(EXTRACT TO READ begins)

B. The State of Israel is the national home of the Jewish people, in which it fulfills its natural, cultural, religious and historical right to self-determination.
C. The right to exercise national self-determination in the State of Israel is unique to the Jewish people.
2 . The symbols of the state
A. The name of the state is “Israel.”
B. The state flag is white with two blue stripes near the edges and a blue Star of David in the center.
C. The state emblem is a seven-branched menorah with olive leaves on both sides and the word “Israel” beneath it.
D. The state anthem is “Hatikvah.”
E. Details regarding state symbols will be determined by the law.
3 . The capital of the state
Jerusalem, complete and united, is the capital of Israel.
4. Language
A. The state’s language is Hebrew.
B. The Arabic language has a special status in the state; Regulating the use of Arabic in state institutions or by them will be set in law.
C. This clause does not harm the status given to the Arabic language before this law came into effect.
5. Ingathering of the exiles
The state will be open for Jewish immigration and the ingathering of exiles
6 . Connection to the Jewish people
A. The state will strive to ensure the safety of the members of the Jewish people in trouble or in captivity due to the fact of their Jewishness or their citizenship.
B. The state shall act within the Diaspora to strengthen the affinity between the state and members of the Jewish people.
C. The state shall act to preserve the cultural, historical and religious heritage of the Jewish people among Jews in the Diaspora.
7. Jewish settlement
A. The state views the development of Jewish settlement as a national value and will act to encourage and promote its establishment and consolidation.
8. Official calendar
The Hebrew calendar is the official calendar of the state and alongside it the Gregorian calendar will be used as an official calendar. Use of the Hebrew calendar and the Gregorian calendar will be determined by law.
9. Independence Day and memorial days
A. Independence Day is the official national holiday of the state.
B. Memorial Day for the Fallen in Israel’s Wars and Holocaust and Heroism Remembrance Day are official memorial days of the State.
10 . Days of rest and Sabbath
The Sabbath and the festivals of Israel are the established days of rest in the state; Non-Jews have a right to maintain days of rest on their Sabbaths and festivals; Details of this issue will be determined by law.
11. Immutability (entrenchment S.N.)
This Basic Law shall not be amended, unless by another Basic Law passed by a majority of Knesset members.

(EXTRACT TO READ ends)
(DATA SUPPLIED begins)

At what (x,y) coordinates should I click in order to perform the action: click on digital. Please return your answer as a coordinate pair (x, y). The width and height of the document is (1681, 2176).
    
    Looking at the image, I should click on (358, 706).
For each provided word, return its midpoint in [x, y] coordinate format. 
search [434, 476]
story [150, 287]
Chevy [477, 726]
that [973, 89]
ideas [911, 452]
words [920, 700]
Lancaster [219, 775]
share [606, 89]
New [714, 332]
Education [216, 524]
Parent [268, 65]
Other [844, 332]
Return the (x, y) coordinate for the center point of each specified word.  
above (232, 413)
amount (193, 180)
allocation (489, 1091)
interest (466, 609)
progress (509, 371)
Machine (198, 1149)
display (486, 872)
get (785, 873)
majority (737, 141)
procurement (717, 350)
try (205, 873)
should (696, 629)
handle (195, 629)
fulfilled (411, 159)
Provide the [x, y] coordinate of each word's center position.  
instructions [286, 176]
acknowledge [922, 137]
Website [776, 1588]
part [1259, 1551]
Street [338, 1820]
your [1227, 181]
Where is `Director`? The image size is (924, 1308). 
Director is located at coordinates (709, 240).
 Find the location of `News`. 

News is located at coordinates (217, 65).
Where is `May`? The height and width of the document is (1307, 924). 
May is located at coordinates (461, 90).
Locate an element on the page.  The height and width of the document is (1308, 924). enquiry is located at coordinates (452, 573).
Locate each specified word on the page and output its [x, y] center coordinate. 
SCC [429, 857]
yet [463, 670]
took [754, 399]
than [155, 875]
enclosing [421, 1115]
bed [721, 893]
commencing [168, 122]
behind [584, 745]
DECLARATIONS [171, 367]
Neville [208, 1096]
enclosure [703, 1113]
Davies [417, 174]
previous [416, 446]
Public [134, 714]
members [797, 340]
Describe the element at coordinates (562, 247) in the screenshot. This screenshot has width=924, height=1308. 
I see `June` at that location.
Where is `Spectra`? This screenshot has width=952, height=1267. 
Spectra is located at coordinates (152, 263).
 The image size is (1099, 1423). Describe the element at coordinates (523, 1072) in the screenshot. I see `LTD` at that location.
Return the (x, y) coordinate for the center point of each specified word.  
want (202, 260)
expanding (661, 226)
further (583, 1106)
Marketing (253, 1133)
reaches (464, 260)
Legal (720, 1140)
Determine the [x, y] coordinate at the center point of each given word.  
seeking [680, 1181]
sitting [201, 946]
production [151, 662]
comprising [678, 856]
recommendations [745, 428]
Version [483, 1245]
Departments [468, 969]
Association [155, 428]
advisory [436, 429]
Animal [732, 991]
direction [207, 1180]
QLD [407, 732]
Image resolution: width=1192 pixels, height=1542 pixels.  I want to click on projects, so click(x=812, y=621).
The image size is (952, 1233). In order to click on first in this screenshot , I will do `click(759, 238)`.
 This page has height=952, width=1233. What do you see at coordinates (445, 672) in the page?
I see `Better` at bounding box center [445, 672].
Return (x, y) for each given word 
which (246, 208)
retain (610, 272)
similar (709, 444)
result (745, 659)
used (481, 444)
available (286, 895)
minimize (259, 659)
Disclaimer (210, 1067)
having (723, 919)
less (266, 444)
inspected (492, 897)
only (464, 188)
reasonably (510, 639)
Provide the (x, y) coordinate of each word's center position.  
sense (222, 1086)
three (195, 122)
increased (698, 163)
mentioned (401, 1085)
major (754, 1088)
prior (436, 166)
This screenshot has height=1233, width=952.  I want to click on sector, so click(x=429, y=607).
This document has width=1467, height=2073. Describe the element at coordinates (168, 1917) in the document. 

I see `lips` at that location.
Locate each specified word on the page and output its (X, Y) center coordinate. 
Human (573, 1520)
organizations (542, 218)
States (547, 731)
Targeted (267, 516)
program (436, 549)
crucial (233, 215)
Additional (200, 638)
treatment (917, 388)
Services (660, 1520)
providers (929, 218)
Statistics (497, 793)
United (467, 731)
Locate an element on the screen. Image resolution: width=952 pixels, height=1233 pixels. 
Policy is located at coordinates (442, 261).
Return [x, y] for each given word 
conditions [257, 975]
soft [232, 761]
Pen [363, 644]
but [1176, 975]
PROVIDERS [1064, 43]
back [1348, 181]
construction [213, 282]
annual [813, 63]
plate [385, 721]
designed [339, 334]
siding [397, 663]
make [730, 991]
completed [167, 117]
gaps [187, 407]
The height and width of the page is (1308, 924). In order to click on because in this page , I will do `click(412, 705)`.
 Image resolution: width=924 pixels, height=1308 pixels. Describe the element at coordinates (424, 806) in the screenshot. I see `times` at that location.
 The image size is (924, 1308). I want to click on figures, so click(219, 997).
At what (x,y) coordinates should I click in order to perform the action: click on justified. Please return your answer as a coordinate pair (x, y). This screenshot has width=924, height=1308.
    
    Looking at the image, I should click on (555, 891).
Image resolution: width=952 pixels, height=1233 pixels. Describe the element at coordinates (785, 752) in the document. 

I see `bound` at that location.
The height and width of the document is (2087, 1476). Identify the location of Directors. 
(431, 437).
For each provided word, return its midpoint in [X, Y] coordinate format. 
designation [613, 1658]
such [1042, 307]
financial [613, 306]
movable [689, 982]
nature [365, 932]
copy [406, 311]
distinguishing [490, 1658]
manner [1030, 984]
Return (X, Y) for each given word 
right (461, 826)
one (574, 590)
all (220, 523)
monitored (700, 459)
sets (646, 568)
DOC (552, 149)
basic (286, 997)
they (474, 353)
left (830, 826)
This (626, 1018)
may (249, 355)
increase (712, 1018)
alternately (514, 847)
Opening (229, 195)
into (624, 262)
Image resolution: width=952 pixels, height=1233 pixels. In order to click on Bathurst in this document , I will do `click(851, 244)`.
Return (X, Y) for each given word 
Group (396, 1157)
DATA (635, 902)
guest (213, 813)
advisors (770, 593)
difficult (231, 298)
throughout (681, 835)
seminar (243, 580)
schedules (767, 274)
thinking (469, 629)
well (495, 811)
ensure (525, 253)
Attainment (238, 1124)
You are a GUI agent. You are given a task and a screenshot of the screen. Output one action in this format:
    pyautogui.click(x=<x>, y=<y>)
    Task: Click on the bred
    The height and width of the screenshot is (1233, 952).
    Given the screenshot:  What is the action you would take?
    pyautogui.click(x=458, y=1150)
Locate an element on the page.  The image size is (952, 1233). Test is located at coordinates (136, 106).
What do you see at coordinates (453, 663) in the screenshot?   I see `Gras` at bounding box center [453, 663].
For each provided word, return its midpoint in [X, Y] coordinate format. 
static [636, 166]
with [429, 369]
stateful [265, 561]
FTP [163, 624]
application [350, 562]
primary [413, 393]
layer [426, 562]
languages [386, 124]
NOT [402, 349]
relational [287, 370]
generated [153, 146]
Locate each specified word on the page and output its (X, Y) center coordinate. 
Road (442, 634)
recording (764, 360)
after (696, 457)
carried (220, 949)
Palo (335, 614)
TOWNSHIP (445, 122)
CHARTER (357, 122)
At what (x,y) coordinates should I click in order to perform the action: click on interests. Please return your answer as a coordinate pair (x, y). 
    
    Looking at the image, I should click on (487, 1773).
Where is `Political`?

(DATA SUPPLIED ends)

> _EXERCISE REQUIREMENTS_:
**a)** According to the Basic Law excerpt, what is the state emblem?
**b)** Do these statements agree with the Basic Law excerpt? Answer yes or no for each, and quote the deciding words.
(i) The state flag has a blue Star of David in the center.
(ii) Arabic is named as the state's language.
(iii) The Gregorian calendar is used as an official calendar alongside the Hebrew calendar.

> _SOLUTIONS BY TASK_:
**a)** The state emblem is a seven-branched menorah with olive leaves on both sides and the word "Israel" beneath it.

**b)**
(i) Yes: "a blue Star of David in the center."
(ii) No: "The state’s language is Hebrew."
(iii) Yes: "alongside it the Gregorian calendar will be used as an official calendar."